From mboxrd@z Thu Jan  1 00:00:00 1970
Received: from eggs.gnu.org ([2001:4830:134:3::10]:48896)
	by lists.gnu.org with esmtp (Exim 4.71)
	(envelope-from <pbonzini@redhat.com>) id 1Z5VBo-0003HM-Qs
	for qemu-devel@nongnu.org; Thu, 18 Jun 2015 04:28:50 -0400
Received: from Debian-exim by eggs.gnu.org with spam-scanned (Exim 4.71)
	(envelope-from <pbonzini@redhat.com>) id 1Z5VBk-00036P-0S
	for qemu-devel@nongnu.org; Thu, 18 Jun 2015 04:28:48 -0400
Received: from mx1.redhat.com ([209.132.183.28]:35916)
	by eggs.gnu.org with esmtp (Exim 4.71)
	(envelope-from <pbonzini@redhat.com>) id 1Z5VBj-00036L-Oy
	for qemu-devel@nongnu.org; Thu, 18 Jun 2015 04:28:43 -0400
Message-ID: <55828133.90400@redhat.com>
Date: Thu, 18 Jun 2015 10:28:35 +0200
From: Paolo Bonzini <pbonzini@redhat.com>
MIME-Version: 1.0
References: <1434450415-11339-1-git-send-email-dgilbert@redhat.com>
	<1434450415-11339-2-git-send-email-dgilbert@redhat.com>
	<F2CBF3009FA73547804AE4C663CAB28E55056F@shsmsx102.ccr.corp.intel.com>
In-Reply-To: <F2CBF3009FA73547804AE4C663CAB28E55056F@shsmsx102.ccr.corp.intel.com>
Content-Type: text/plain; charset=windows-1252
Content-Transfer-Encoding: quoted-printable
Subject: Re: [Qemu-devel] [PATCH v7 01/42] Start documenting how postcopy
	works.
List-Id: <qemu-devel.nongnu.org>
List-Unsubscribe: <https://lists.nongnu.org/mailman/options/qemu-devel>,
	<mailto:qemu-devel-request@nongnu.org?subject=unsubscribe>
List-Archive: <http://lists.nongnu.org/archive/html/qemu-devel>
List-Post: <mailto:qemu-devel@nongnu.org>
List-Help: <mailto:qemu-devel-request@nongnu.org?subject=help>
List-Subscribe: <https://lists.nongnu.org/mailman/listinfo/qemu-devel>,
	<mailto:qemu-devel-request@nongnu.org?subject=subscribe>
To: "Li, Liang Z" <liang.z.li@intel.com>, "Dr. David Alan Gilbert (git)" <dgilbert@redhat.com>, "qemu-devel@nongnu.org" <qemu-devel@nongnu.org>
Cc: "aarcange@redhat.com" <aarcange@redhat.com>, "yamahata@private.email.ne.jp" <yamahata@private.email.ne.jp>, "quintela@redhat.com" <quintela@redhat.com>, "luis@cs.umu.se" <luis@cs.umu.se>, "amit.shah@redhat.com" <amit.shah@redhat.com>, "david@gibson.dropbear.id.au" <david@gibson.dropbear.id.au>


On 18/06/2015 09:50, Li, Liang Z wrote:
> Do you have any idea or plan to deal with the failure happened during
> the postcopy phase?
>=20
> Lost the guest  is too frightening for a cloud provider, we have a
> discussion with Alibaba, they said that they can't use the postcopy
> feature unless there is a mechanism to find the guest back.

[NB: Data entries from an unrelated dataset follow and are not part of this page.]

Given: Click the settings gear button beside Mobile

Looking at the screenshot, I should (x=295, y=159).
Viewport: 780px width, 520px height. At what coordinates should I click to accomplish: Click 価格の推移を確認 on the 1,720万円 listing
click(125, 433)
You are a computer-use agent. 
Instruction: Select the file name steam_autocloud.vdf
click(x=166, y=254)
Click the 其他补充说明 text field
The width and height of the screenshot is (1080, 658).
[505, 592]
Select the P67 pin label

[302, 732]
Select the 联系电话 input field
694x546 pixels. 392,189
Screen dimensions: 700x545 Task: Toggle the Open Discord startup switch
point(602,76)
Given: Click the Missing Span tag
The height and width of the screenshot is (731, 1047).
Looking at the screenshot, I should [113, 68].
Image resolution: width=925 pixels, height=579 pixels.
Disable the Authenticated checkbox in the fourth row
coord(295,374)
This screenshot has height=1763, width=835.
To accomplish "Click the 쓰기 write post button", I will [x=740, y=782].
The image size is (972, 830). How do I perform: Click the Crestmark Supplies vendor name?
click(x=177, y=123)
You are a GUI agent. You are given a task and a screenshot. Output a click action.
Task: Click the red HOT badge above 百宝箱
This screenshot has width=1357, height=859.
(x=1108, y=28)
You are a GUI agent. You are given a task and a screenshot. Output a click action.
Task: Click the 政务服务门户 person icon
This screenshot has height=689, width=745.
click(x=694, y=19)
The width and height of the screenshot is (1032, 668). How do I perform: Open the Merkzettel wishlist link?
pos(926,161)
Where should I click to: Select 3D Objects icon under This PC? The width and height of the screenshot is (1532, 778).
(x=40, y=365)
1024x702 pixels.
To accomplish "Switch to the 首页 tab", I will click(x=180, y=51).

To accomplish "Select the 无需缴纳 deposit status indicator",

There's no solution to this problem, except for rollback to a previous
snapshot.

To give an idea, an example of an intended usecase for postcopy is
datacenter evacuation in 30 minutes after a tsunami alert.  That's not a
case where you care much about losing guests to network failures.

Why is there no solution?  Let's look at one of the best surveys on
migration,
http://courses.cs.vt.edu/~cs5204/fall05-kafura/Papers/Migration/ProcessMi=
gration.pdf
(warning, 59 pages!):

  [3.2] If only part of the task state is transferred to another node,
  the task can start executing sooner, and the initial migration costs
  are lower.

  [3.4] Fault resilience can be improved in several ways. The impact of
  failures during migration can be reduced by maintaining process state
  on both the source and destination sites until the destination site
  instance is successfully promoted to a regular process and the source
  node is informed about this.

  [3.5] Migration algorithms should avoid linear dependencies on the
  amount of state to be transferred. For example, the eager data
  transfer strategy has costs proportional to the address space size

"Pre"copy means "start copying *before* promoting the destination to be
the primary host" and it has such a linear dependency on the amount of
state to be transferred. "Post"copy means "delay some copying to *after*
promoting the destination to be the primary host".

So we have:

                           Precopy            Postcopy
   3.2 Performance            - (1)             - (2)
   3.4 Fault resilience       +                 -
   3.5 Scalability            -                 +

      (1) smaller impact, longer freeze time
      (2) larger impact, extremely short freeze time

Postcopy can also limit the length of the non-resilient phase, by
starting with a precopy phase and only switching to postcopy after some
time.  Then you have:

                           Precopy        Hybrid      Postcopy
   3.2 Performance            - (1)          + (3)        - (2)
   3.4 Fault resilience       +              -            --
   3.5 Scalability            -              +            +

      (3) intermediate impact, extremely short freeze time

but there is still going to be a phase where migration is not resilient
to network faults.

Cloud operators can use a combination of precopy and postcopy.  For
example, I would not use postcopy for mass migration when doing
host updates, but it can be used as a last resort before a scheduled
downtime.

For example, say you're doing a rolling update and you want it complete
by next Sunday.  90% of the guests are shut down by the customers or can
be migrated successfully with precopy.  The others do not converge and
their SLA does not let you throttle them to complete precopy migration.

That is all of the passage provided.